* _Exercise prompt_: Copy the following material verbatim, line for line, and leave out every picture.
___ Dataset content
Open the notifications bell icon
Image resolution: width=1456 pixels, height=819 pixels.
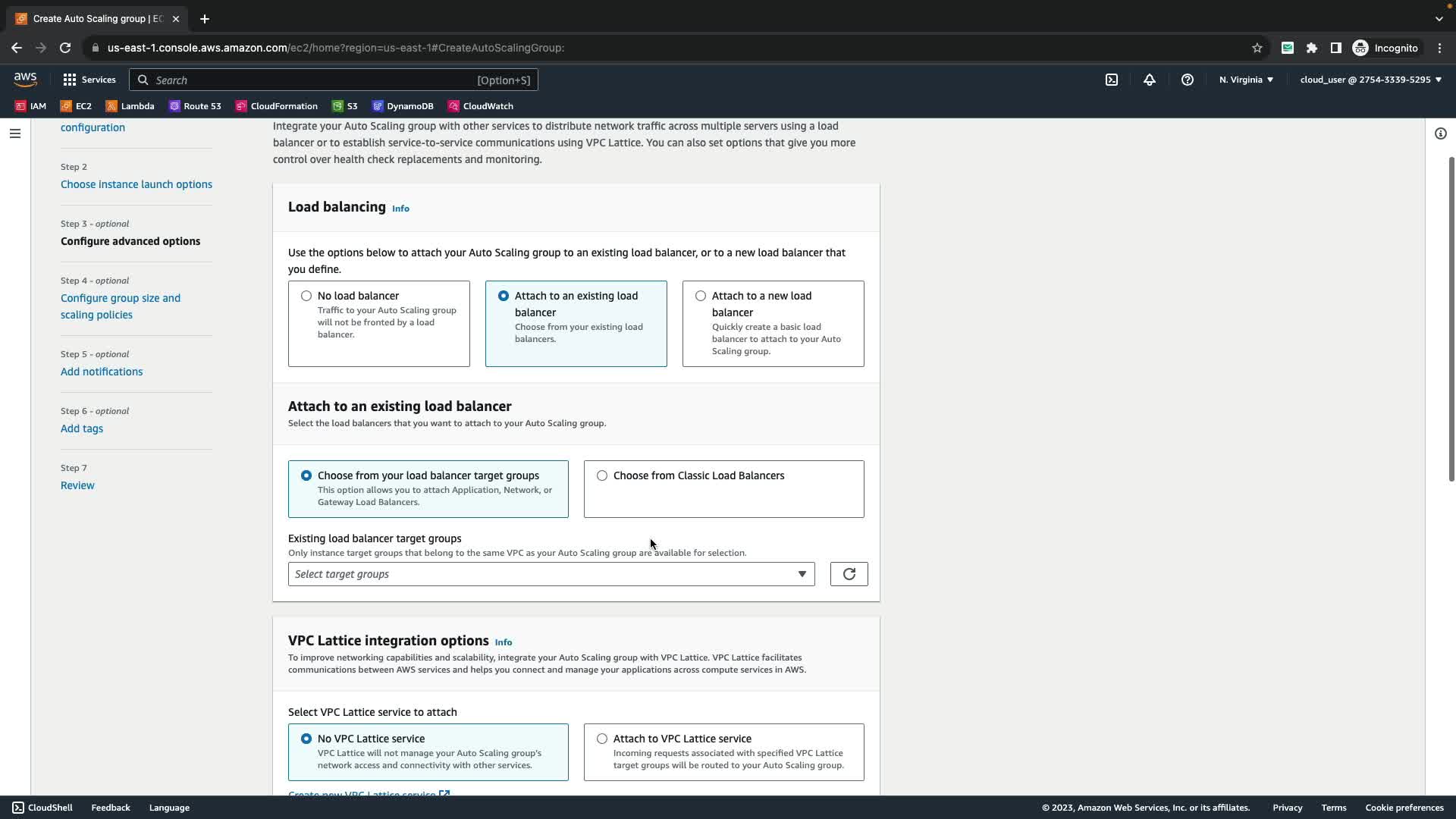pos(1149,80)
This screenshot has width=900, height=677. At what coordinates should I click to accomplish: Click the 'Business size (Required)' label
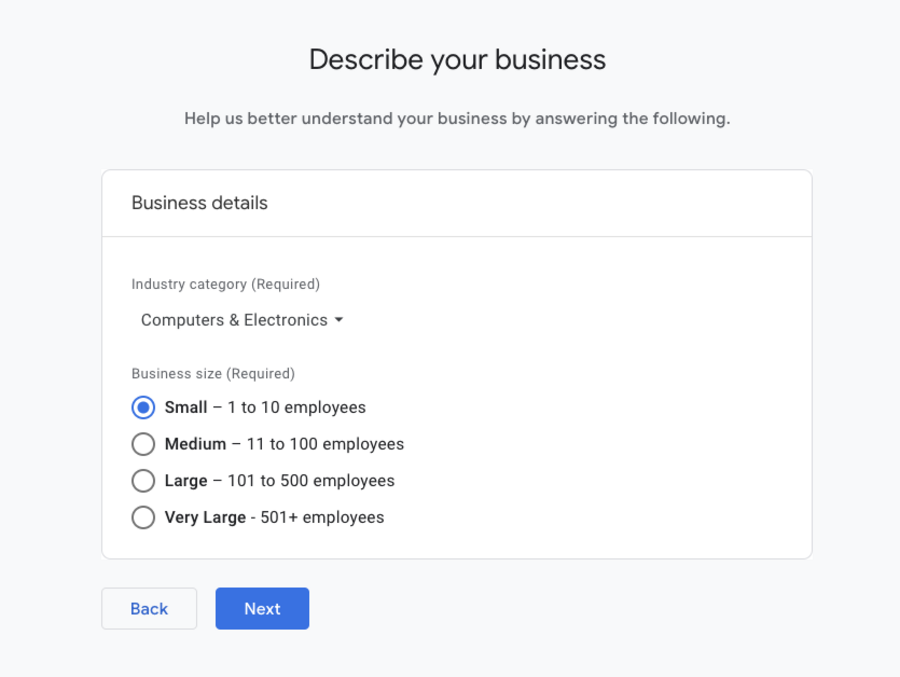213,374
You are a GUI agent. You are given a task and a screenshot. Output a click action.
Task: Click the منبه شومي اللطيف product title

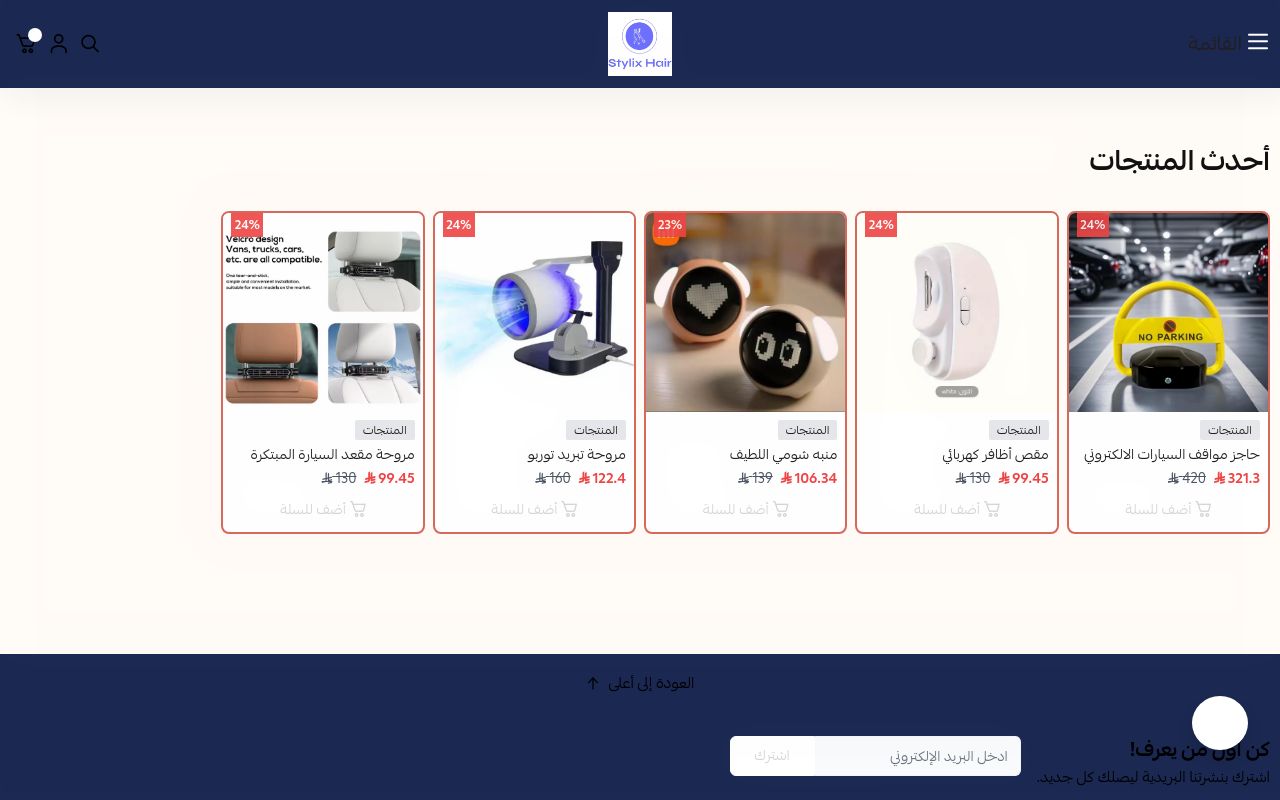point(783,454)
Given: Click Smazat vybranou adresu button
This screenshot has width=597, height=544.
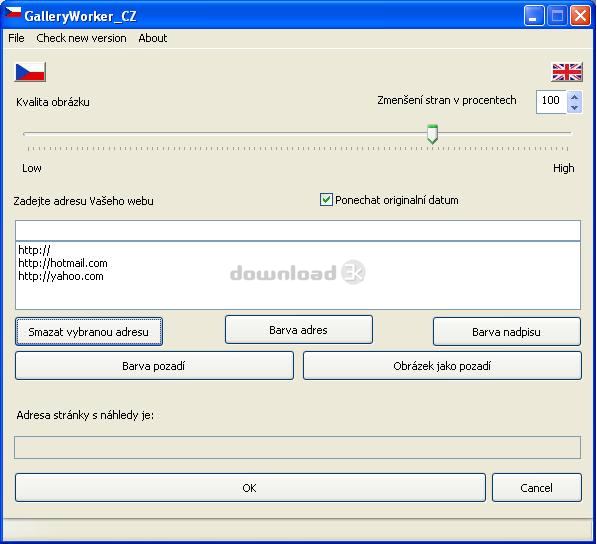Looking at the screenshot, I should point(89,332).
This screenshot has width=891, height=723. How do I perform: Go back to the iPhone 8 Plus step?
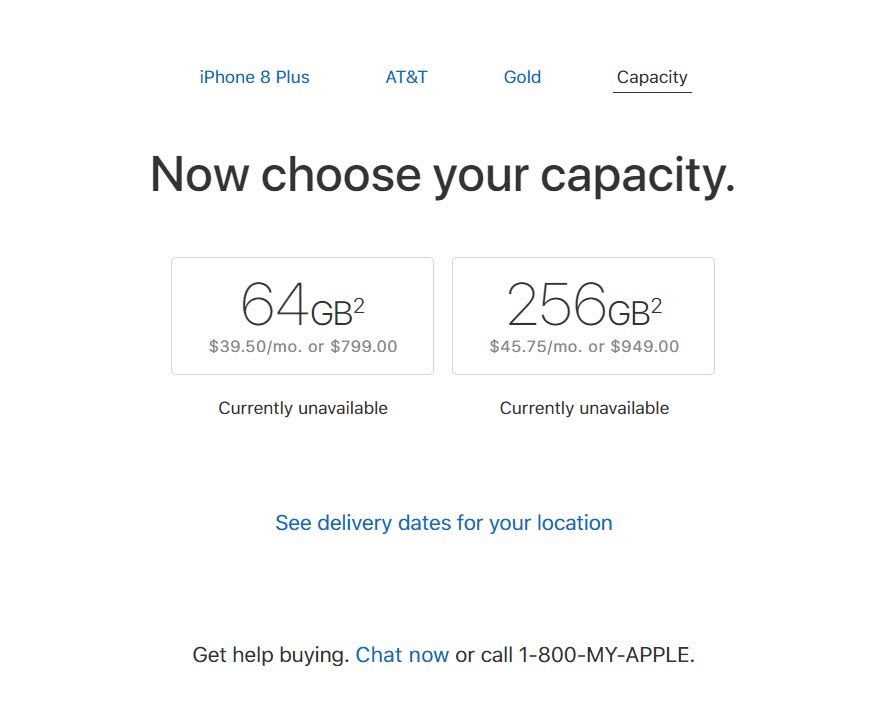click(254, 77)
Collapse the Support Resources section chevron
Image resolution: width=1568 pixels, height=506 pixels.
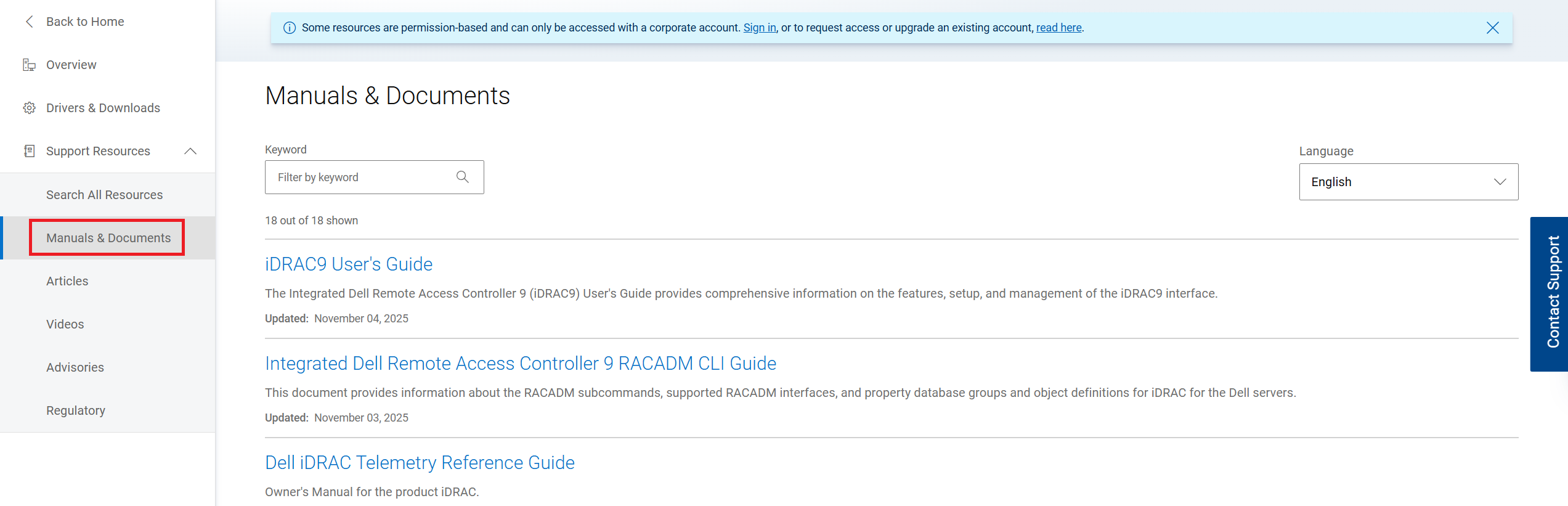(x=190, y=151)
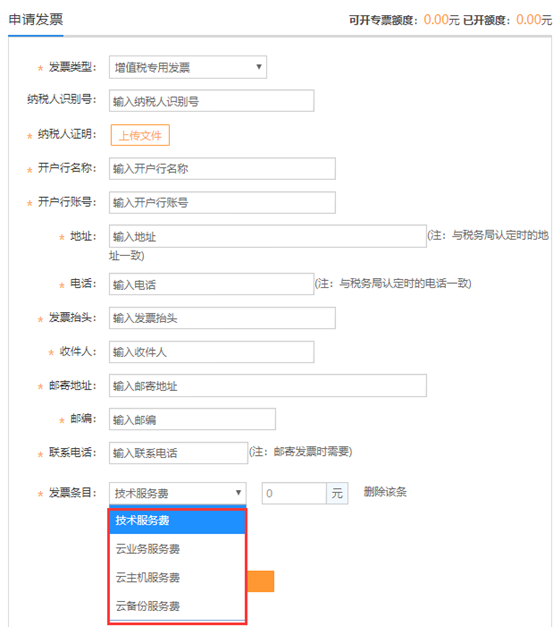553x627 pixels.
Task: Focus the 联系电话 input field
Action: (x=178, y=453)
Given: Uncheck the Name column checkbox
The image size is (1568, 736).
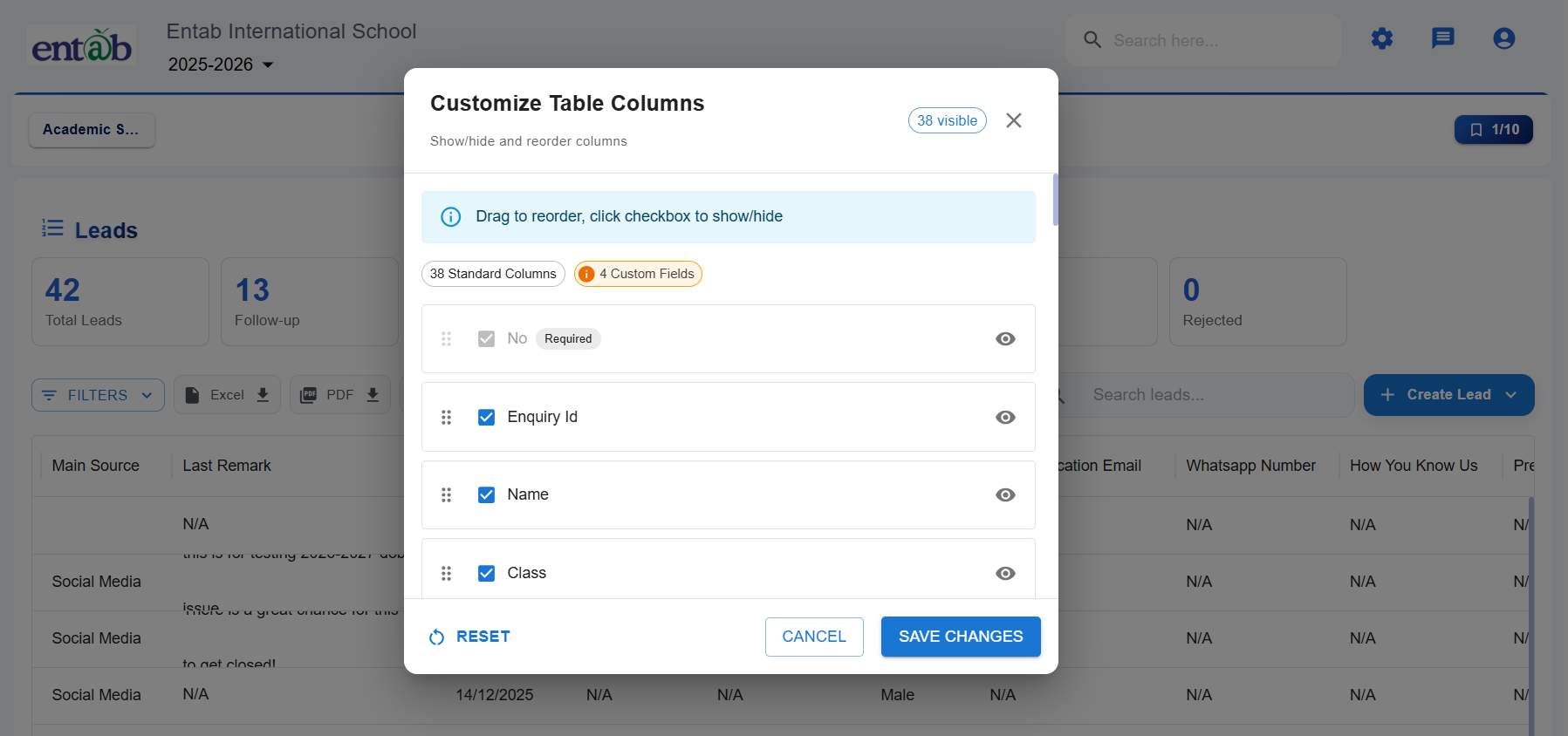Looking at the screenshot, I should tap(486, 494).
______
* _Response below_:
Open the notifications bell icon
Image resolution: width=1456 pixels, height=819 pixels.
pos(1149,80)
This screenshot has width=900, height=677. At what coordinates should I click to accomplish: Click the 'Business size (Required)' label
213,374
You are a GUI agent. You are given a task and a screenshot. Output a click action.
Task: Click the منبه شومي اللطيف product title

point(783,454)
Given: Click Smazat vybranou adresu button
This screenshot has width=597, height=544.
Looking at the screenshot, I should point(89,332).
This screenshot has width=891, height=723. How do I perform: Go back to the iPhone 8 Plus step?
click(254, 77)
Collapse the Support Resources section chevron
Image resolution: width=1568 pixels, height=506 pixels.
(x=190, y=151)
553x627 pixels.
Task: Focus the 联系电话 input field
Action: (x=178, y=453)
Given: Uncheck the Name column checkbox
The image size is (1568, 736).
Looking at the screenshot, I should tap(486, 494).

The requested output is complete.